BEGIN

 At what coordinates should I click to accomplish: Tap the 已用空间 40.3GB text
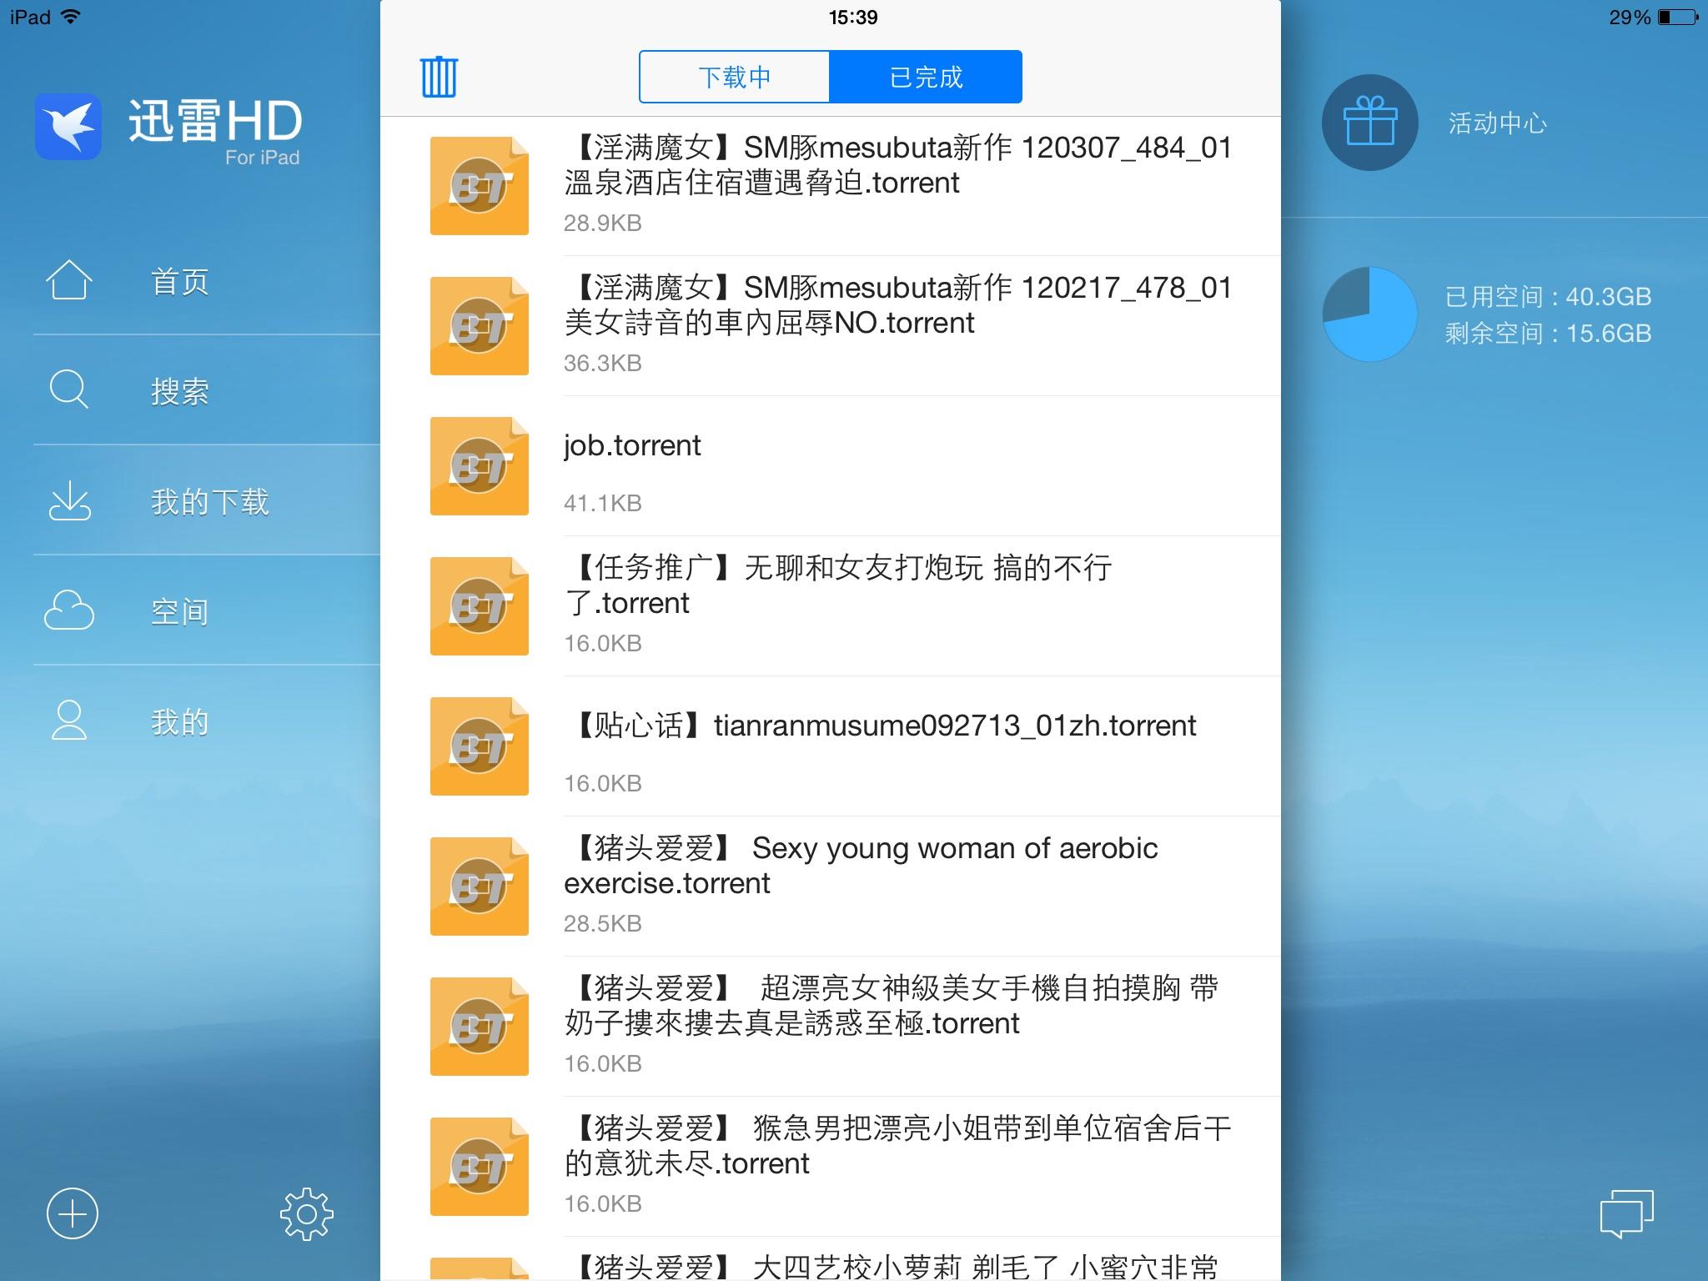coord(1547,297)
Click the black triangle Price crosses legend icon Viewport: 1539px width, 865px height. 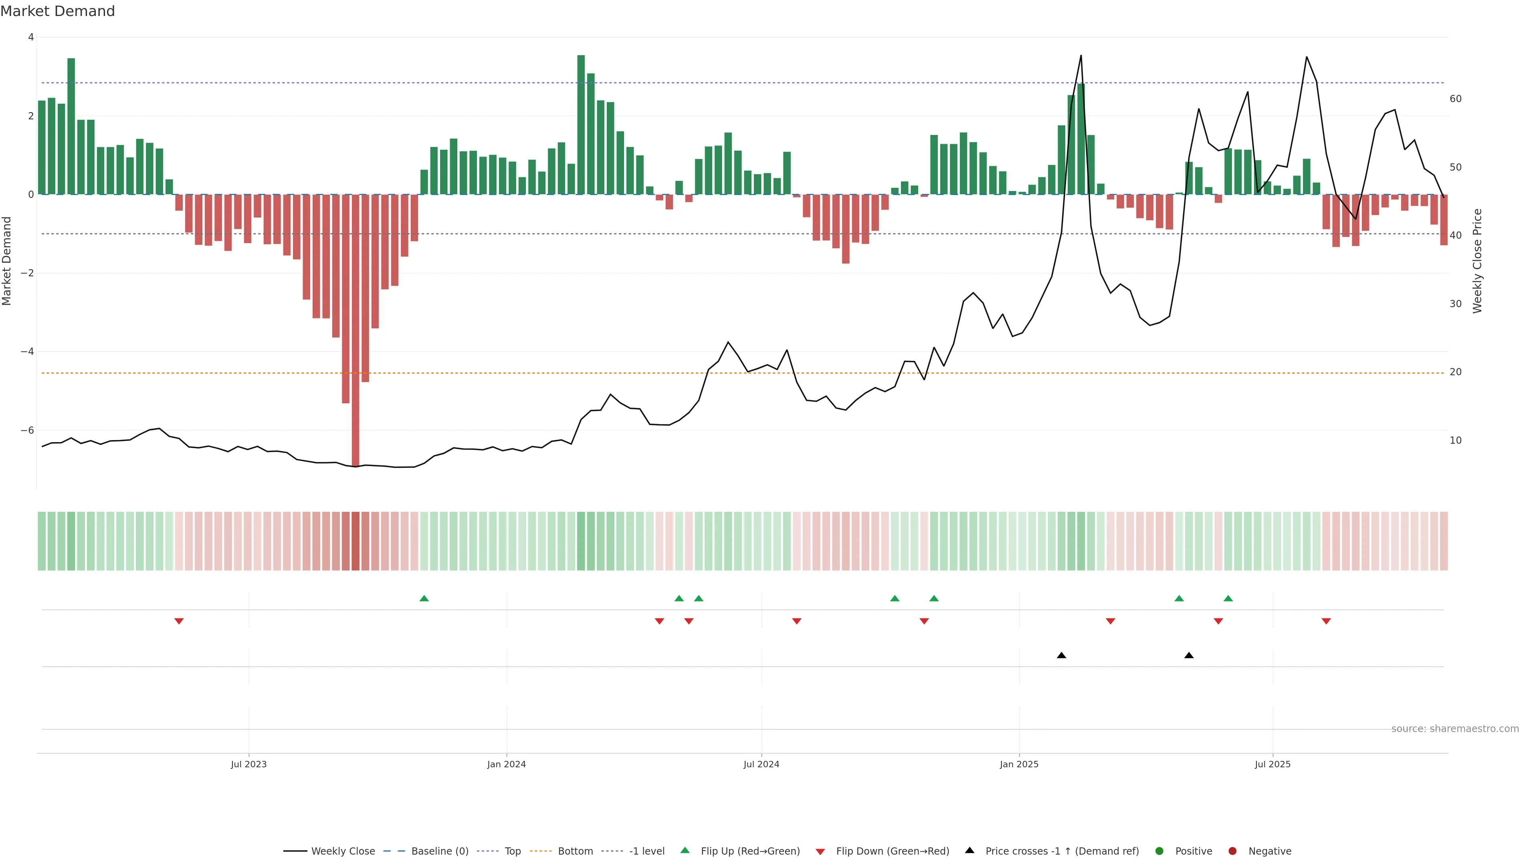970,851
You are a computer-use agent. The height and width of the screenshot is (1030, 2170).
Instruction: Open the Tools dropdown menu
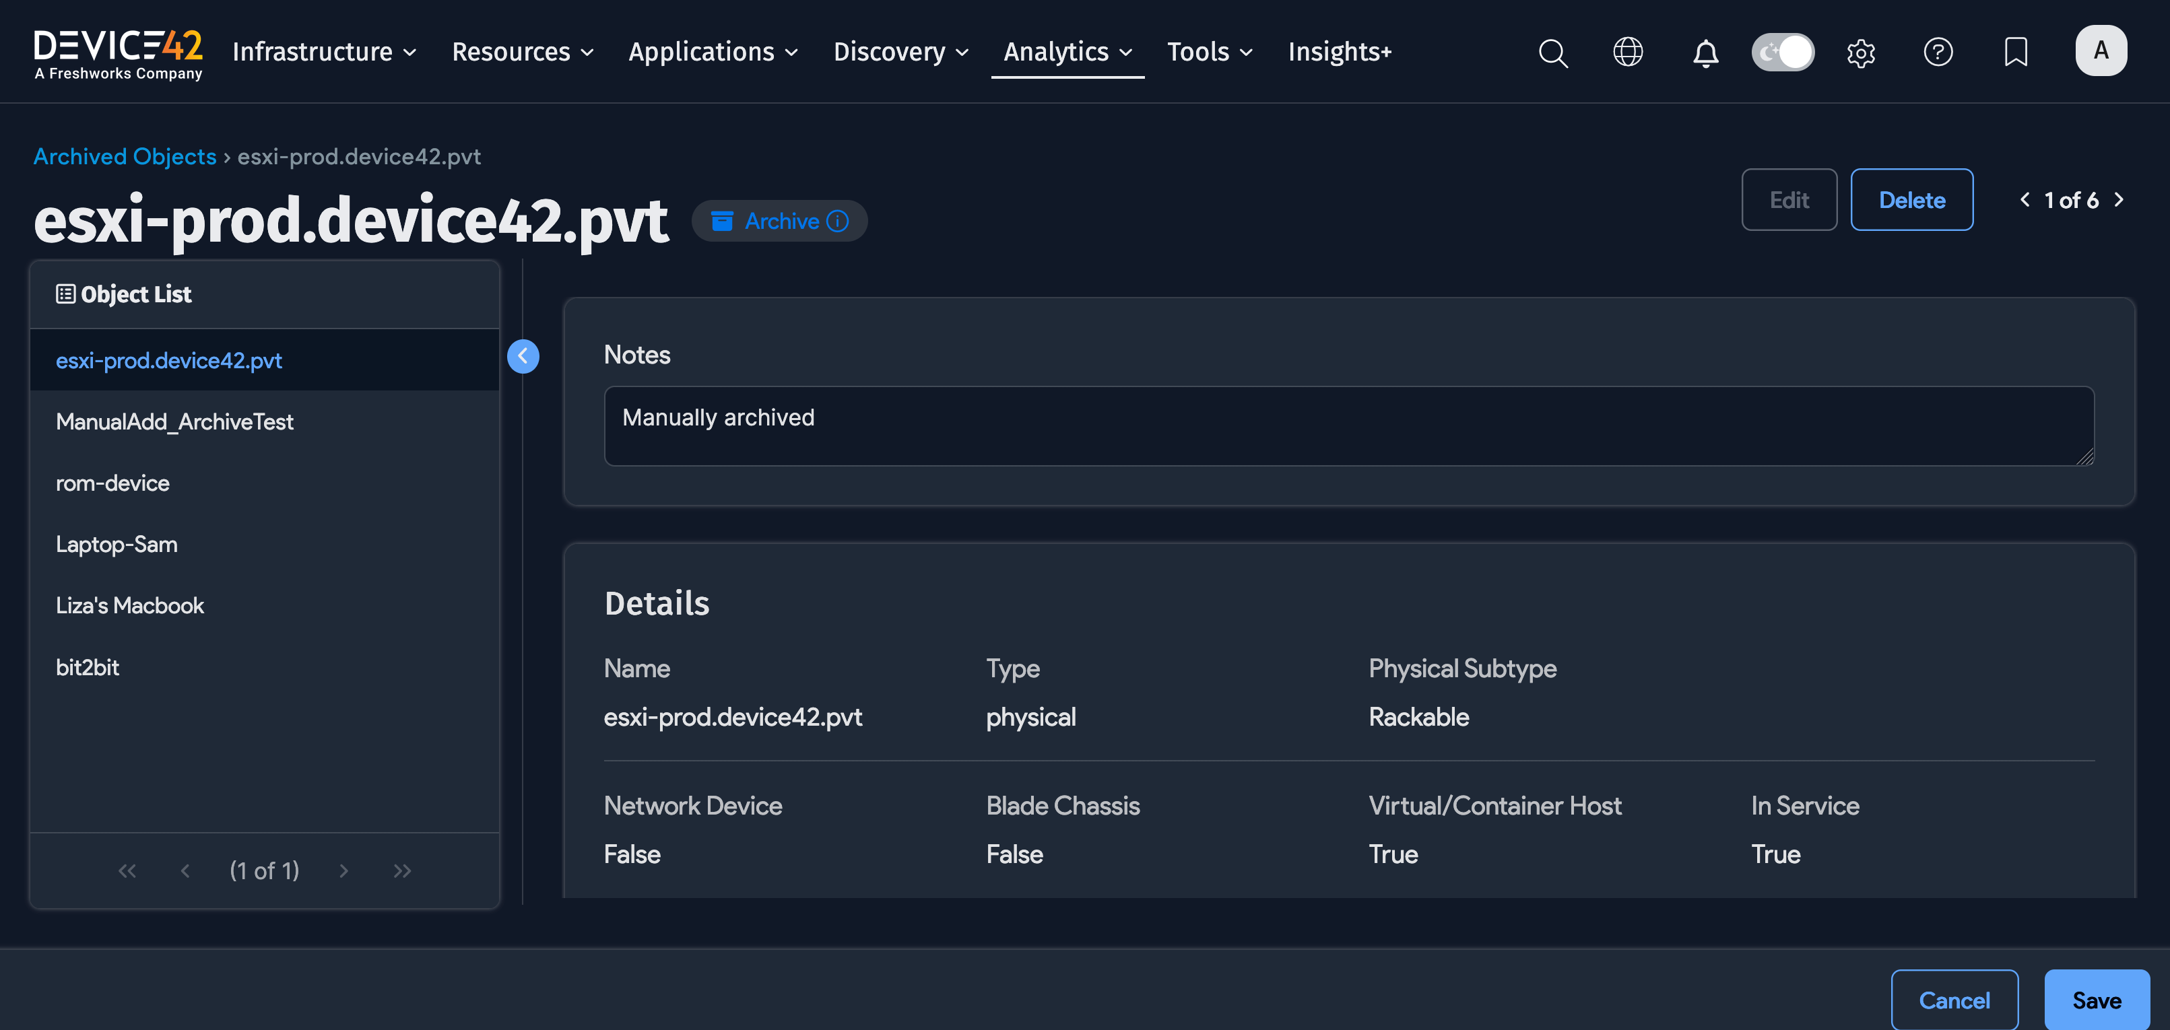click(1209, 52)

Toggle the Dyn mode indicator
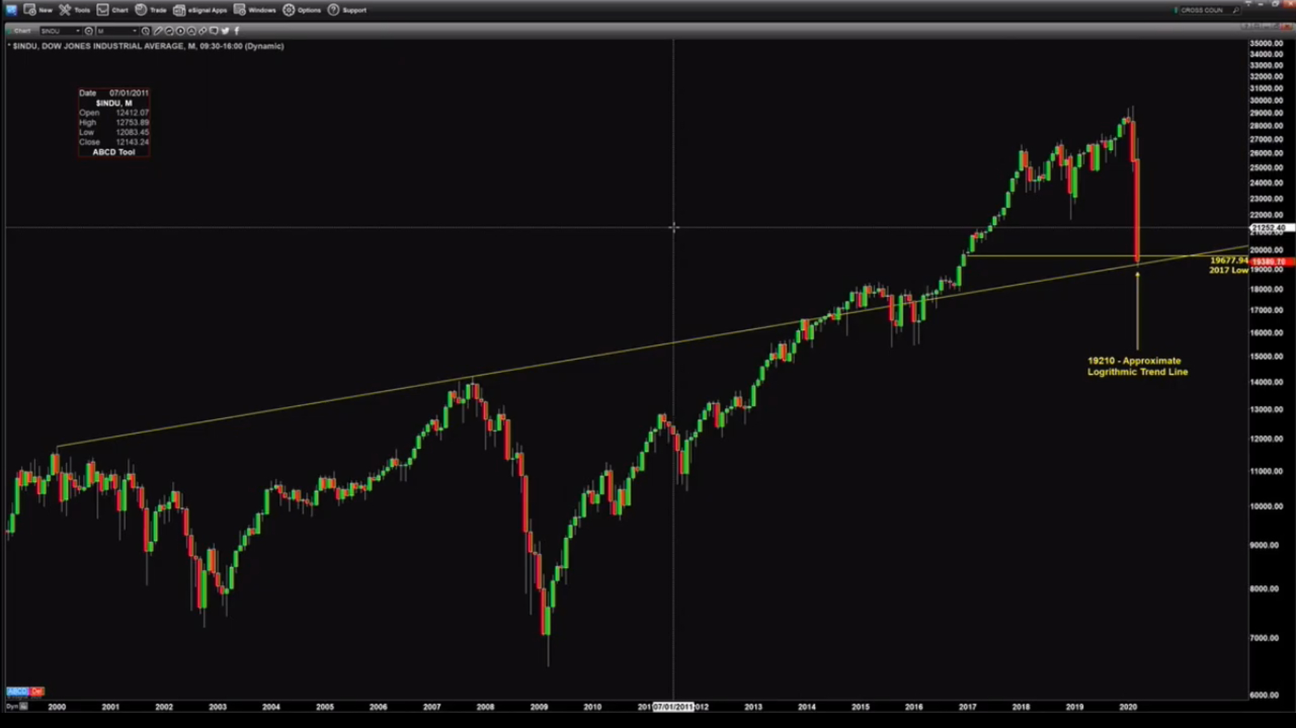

END

» Work request:
The expected output is an exact copy of the lines from the one with "Instruction: Open the Tools dropdown menu" to the final line of the entries above, pictures excepted; please include both ends.

» Result of this exercise:
Instruction: Open the Tools dropdown menu
click(1209, 52)

Toggle the Dyn mode indicator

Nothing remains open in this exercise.